MATERIAL FOR THIS TASK:
>>>
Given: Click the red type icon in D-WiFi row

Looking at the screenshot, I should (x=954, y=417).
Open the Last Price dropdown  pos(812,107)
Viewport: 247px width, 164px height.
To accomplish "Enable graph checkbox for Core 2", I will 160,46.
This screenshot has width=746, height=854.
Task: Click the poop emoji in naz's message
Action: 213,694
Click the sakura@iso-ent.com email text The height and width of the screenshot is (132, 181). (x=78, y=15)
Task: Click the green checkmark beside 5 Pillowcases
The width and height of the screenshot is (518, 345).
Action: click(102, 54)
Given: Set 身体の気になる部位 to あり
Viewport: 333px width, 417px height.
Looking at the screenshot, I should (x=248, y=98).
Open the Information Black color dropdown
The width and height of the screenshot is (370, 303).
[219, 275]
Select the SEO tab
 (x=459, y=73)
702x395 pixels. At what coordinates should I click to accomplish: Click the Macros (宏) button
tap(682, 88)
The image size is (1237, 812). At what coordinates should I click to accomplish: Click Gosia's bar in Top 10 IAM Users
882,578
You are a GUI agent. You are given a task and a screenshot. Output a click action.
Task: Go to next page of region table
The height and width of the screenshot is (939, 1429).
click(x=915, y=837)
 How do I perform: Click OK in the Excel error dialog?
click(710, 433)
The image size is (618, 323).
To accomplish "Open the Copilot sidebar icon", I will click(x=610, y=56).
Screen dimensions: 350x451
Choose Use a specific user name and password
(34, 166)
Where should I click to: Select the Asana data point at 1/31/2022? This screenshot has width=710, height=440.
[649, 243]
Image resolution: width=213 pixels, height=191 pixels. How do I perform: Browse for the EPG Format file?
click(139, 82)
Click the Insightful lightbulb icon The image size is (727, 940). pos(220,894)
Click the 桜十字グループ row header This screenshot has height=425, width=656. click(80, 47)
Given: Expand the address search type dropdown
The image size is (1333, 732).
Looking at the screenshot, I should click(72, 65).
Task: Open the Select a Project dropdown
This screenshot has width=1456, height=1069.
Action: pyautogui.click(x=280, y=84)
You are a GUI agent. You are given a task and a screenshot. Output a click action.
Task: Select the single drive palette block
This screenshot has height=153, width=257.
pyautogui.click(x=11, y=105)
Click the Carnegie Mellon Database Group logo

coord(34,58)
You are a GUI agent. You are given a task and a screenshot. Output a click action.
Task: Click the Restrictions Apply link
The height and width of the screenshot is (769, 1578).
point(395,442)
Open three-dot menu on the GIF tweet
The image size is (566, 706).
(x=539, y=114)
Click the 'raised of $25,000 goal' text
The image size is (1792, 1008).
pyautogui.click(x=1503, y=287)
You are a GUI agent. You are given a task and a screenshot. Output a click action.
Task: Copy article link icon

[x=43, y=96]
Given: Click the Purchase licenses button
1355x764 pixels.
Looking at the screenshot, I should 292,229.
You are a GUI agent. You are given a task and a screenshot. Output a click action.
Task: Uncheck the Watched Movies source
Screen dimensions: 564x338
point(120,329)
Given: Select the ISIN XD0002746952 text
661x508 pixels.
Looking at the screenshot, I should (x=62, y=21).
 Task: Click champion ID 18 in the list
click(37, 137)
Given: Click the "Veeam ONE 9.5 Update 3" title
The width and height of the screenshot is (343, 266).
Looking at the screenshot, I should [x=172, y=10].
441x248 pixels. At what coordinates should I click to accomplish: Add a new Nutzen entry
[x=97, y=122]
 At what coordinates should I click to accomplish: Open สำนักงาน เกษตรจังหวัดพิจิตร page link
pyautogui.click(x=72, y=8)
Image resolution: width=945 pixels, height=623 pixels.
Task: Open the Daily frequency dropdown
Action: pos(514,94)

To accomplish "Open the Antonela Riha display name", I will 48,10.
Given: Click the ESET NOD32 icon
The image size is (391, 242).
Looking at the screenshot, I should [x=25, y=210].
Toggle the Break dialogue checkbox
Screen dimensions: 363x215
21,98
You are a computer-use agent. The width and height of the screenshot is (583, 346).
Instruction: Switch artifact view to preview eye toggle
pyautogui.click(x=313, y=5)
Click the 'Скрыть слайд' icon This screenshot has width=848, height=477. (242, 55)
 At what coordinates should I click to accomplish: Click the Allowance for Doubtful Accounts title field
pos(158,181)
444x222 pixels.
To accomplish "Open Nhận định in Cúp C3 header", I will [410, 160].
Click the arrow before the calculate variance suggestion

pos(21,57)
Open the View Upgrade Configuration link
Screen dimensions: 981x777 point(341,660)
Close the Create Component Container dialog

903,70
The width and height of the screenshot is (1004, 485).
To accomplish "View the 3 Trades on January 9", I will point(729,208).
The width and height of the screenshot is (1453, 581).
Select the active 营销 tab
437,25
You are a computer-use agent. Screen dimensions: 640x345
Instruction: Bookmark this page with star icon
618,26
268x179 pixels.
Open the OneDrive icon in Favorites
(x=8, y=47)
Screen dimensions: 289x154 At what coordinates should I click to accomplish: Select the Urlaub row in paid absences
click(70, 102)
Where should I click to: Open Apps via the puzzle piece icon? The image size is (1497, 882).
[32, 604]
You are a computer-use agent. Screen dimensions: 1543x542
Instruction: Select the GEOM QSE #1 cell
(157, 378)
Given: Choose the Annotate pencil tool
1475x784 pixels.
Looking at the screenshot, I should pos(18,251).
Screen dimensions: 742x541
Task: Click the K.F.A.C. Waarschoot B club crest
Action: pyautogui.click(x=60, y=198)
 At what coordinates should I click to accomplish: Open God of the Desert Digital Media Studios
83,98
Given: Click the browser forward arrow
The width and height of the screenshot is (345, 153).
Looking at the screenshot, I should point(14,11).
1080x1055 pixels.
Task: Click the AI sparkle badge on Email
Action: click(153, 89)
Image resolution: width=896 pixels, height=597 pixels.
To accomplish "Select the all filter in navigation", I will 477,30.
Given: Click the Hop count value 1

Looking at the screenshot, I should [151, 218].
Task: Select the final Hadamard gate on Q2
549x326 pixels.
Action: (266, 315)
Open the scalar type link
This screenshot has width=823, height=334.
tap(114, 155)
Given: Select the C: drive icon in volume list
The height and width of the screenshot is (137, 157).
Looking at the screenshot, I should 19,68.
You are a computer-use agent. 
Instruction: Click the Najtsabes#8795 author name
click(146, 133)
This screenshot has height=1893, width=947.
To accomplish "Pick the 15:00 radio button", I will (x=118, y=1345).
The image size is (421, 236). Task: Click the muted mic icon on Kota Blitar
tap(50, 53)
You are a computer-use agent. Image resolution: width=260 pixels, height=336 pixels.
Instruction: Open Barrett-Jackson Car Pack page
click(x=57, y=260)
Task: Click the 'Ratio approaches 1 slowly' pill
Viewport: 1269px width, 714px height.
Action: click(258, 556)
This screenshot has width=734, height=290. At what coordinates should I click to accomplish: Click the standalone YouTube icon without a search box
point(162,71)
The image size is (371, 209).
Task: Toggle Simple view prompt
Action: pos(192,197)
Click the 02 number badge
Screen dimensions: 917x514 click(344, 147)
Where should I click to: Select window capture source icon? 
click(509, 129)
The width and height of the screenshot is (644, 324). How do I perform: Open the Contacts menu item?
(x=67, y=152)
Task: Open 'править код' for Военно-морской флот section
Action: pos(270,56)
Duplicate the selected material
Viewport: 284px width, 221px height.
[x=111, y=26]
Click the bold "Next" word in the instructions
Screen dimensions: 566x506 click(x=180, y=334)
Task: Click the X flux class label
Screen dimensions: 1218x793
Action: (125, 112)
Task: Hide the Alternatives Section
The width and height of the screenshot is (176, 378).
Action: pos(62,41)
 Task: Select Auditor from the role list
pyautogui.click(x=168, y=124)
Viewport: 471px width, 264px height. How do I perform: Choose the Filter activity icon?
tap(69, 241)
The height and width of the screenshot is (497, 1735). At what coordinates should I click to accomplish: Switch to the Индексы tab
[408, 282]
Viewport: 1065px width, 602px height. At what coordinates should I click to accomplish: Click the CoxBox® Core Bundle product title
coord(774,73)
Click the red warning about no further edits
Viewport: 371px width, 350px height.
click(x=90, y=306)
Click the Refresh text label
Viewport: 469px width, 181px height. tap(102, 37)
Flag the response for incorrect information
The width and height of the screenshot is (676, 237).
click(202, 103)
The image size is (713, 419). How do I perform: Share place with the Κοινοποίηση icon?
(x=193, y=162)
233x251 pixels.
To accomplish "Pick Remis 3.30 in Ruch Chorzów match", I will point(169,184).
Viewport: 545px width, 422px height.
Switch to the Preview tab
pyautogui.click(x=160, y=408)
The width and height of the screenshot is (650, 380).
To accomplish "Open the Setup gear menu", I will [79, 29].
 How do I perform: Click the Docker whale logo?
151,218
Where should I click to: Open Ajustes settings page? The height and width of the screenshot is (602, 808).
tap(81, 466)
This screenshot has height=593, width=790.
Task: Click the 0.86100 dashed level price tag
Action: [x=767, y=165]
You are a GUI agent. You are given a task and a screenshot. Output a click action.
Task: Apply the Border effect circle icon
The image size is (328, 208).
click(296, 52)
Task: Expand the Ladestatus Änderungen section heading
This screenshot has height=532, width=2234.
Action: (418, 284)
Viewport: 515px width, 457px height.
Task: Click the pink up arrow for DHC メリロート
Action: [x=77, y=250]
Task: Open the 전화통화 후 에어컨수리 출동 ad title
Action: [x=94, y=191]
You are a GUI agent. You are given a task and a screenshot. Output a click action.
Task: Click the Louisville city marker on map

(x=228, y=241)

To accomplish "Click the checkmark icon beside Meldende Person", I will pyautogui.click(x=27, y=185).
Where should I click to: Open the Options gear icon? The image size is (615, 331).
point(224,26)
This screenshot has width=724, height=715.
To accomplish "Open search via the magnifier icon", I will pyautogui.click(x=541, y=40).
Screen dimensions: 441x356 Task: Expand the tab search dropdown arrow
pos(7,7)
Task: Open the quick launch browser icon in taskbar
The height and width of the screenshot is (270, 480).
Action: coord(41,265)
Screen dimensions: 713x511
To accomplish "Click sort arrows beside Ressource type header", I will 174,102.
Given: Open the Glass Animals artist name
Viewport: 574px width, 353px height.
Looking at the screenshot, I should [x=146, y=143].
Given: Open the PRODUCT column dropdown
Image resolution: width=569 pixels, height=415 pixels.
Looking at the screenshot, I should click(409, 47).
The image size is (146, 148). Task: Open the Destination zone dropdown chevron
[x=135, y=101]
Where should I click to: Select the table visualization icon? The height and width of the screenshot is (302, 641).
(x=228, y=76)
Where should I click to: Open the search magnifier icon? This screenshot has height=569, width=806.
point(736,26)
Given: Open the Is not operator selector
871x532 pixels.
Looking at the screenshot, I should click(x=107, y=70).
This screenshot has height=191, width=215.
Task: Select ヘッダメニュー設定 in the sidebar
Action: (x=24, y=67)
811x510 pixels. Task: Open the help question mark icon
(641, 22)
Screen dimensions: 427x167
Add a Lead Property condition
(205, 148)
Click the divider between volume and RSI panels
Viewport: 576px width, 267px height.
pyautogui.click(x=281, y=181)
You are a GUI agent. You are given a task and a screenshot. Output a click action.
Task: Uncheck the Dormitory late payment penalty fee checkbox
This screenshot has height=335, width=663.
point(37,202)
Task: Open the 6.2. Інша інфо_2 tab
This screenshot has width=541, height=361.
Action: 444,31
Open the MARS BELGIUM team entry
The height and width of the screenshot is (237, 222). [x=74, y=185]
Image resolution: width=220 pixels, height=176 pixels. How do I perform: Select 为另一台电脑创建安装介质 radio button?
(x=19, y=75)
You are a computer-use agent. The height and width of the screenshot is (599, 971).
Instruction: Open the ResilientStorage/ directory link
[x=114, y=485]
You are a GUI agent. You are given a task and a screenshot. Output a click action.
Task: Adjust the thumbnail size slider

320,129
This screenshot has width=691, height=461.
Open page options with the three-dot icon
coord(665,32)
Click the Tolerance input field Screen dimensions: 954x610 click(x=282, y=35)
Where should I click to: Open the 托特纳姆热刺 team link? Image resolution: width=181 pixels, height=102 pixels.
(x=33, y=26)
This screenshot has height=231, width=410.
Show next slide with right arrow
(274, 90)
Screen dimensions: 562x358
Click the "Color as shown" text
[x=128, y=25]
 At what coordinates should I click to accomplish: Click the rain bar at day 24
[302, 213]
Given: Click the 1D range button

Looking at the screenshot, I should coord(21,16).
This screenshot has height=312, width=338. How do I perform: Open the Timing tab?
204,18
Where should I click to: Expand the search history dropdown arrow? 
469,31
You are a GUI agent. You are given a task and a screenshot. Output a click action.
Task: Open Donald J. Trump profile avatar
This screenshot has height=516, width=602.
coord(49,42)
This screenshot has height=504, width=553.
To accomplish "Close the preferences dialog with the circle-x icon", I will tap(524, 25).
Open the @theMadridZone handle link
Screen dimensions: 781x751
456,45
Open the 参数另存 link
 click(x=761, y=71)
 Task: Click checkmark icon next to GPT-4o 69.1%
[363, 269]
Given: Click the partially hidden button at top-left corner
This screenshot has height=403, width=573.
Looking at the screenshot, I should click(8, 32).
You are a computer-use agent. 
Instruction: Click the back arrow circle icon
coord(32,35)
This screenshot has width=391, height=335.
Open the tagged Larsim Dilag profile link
<<<
WORK TO COMPLETE: The expected output is each line of the records above that includes the word "header".

WRITTEN SOLUTION:
Click the 桜十字グループ row header This screenshot has height=425, width=656. click(80, 47)
To accomplish "Open Nhận định in Cúp C3 header", I will [410, 160].
To accomplish "Click sort arrows beside Ressource type header", I will 174,102.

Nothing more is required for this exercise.